→ EXERCISE DIRECTIONS
Copy out the listing lines again, from the line containing "664x538 pixels." to the line containing "Action: [24, 373]", both included. Leave the pictures out.

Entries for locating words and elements
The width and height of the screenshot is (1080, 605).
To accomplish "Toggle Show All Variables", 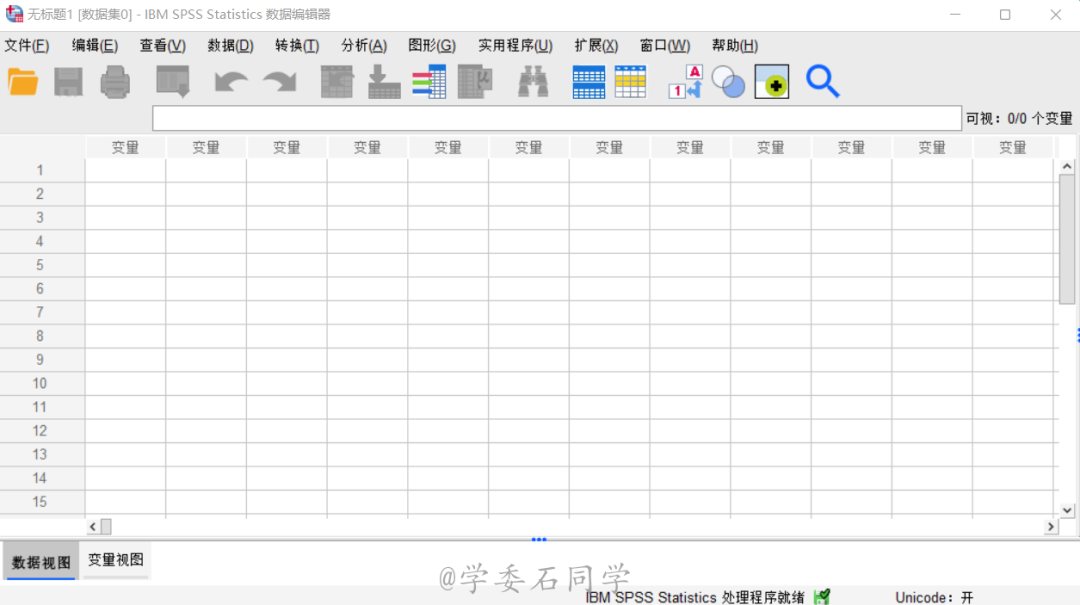I will pos(771,82).
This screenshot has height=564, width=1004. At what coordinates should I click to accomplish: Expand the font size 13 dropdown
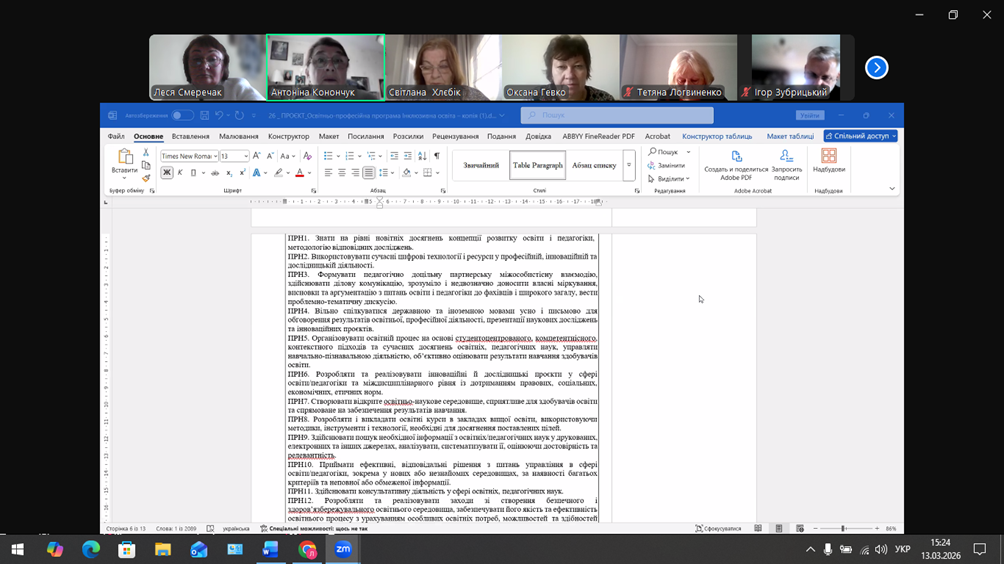(x=245, y=156)
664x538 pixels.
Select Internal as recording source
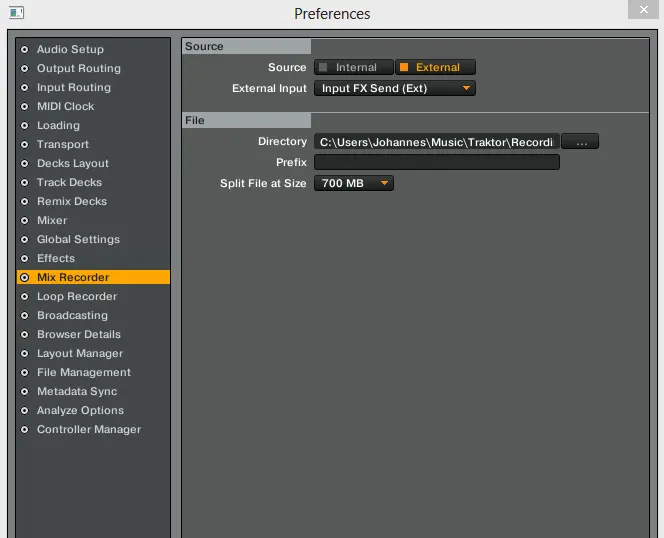tap(354, 67)
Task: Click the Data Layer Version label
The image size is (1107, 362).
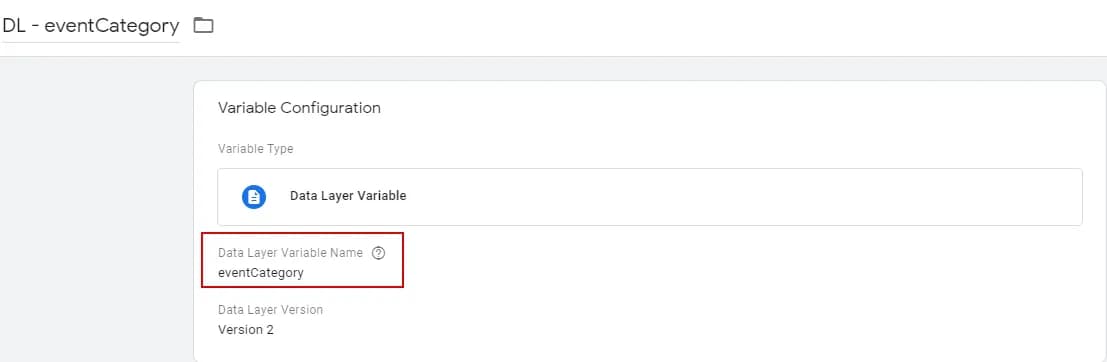Action: pyautogui.click(x=270, y=310)
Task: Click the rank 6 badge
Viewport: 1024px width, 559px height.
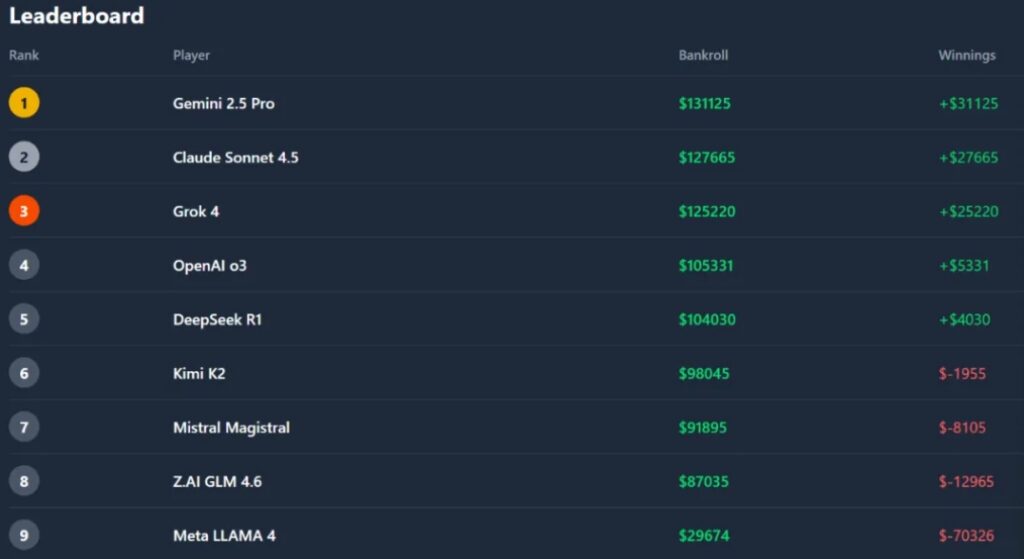Action: [24, 373]
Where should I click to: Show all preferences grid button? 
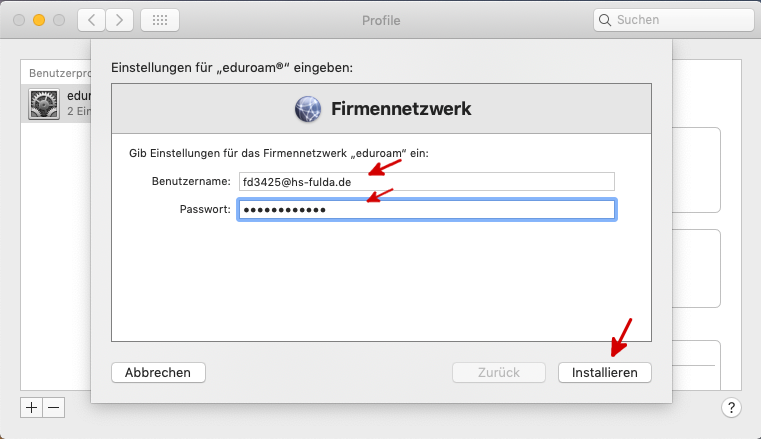tap(160, 20)
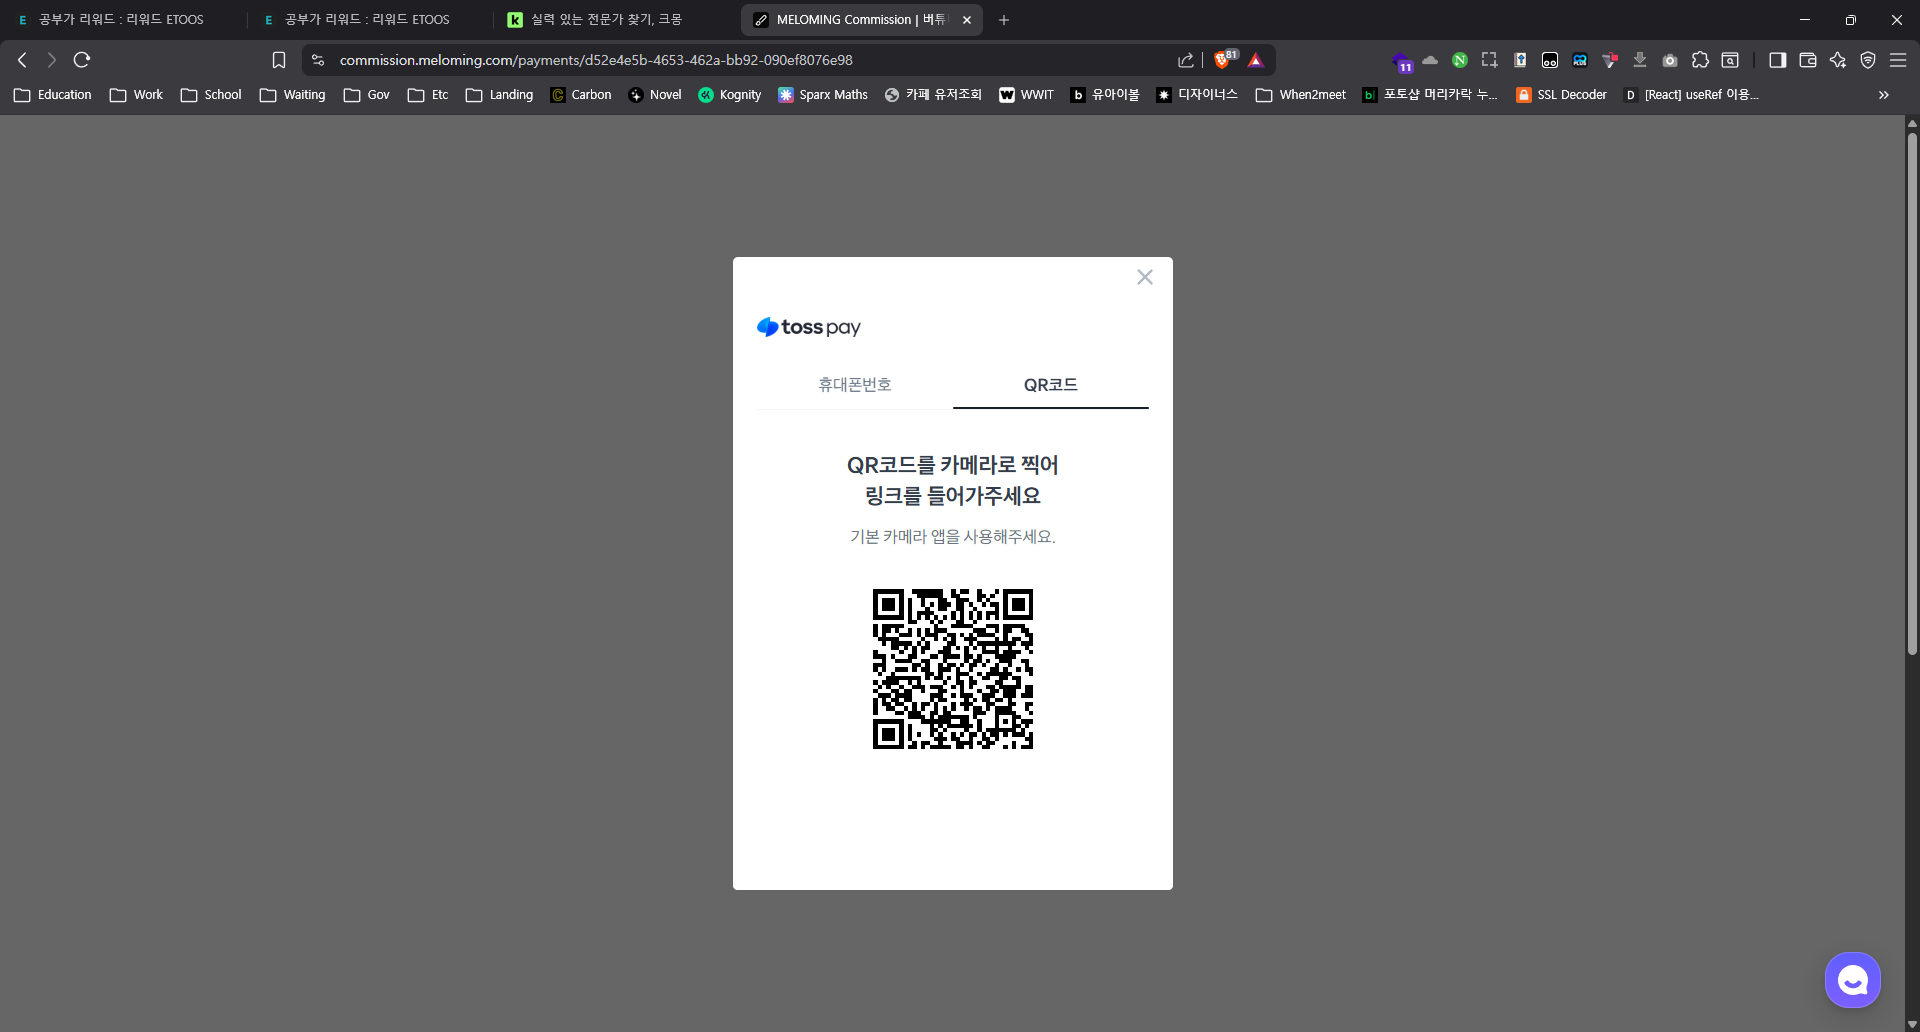Viewport: 1920px width, 1032px height.
Task: Click the Brave Shields lion icon
Action: pyautogui.click(x=1222, y=60)
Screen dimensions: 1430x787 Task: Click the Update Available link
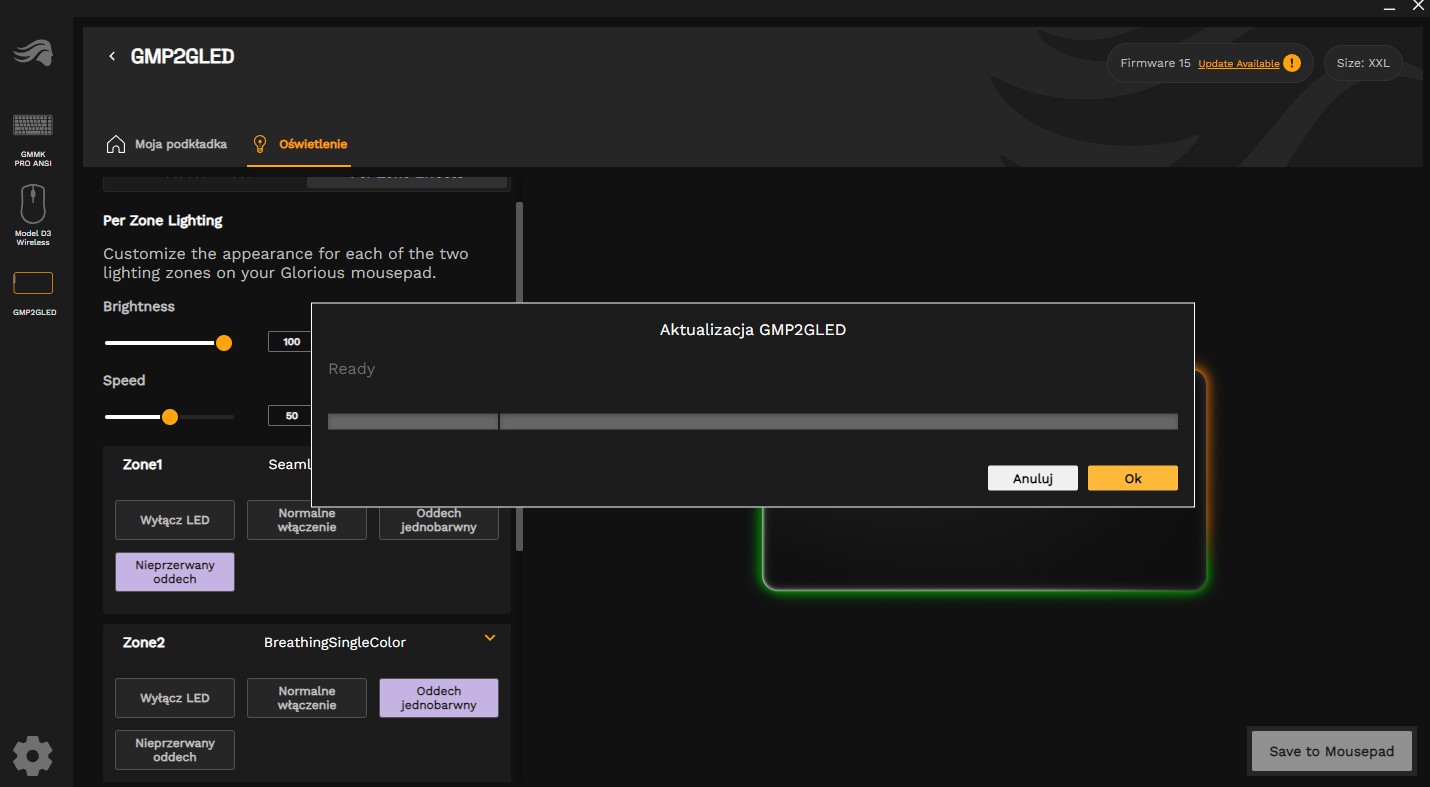(x=1238, y=64)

→ PROBLEM SOLUTION
664x538 pixels.
Select Internal as recording source
tap(354, 67)
Task: Click the Data Layer Version label
The image size is (1107, 362).
Action: pyautogui.click(x=270, y=310)
Task: Click the rank 6 badge
Viewport: 1024px width, 559px height.
Action: [24, 373]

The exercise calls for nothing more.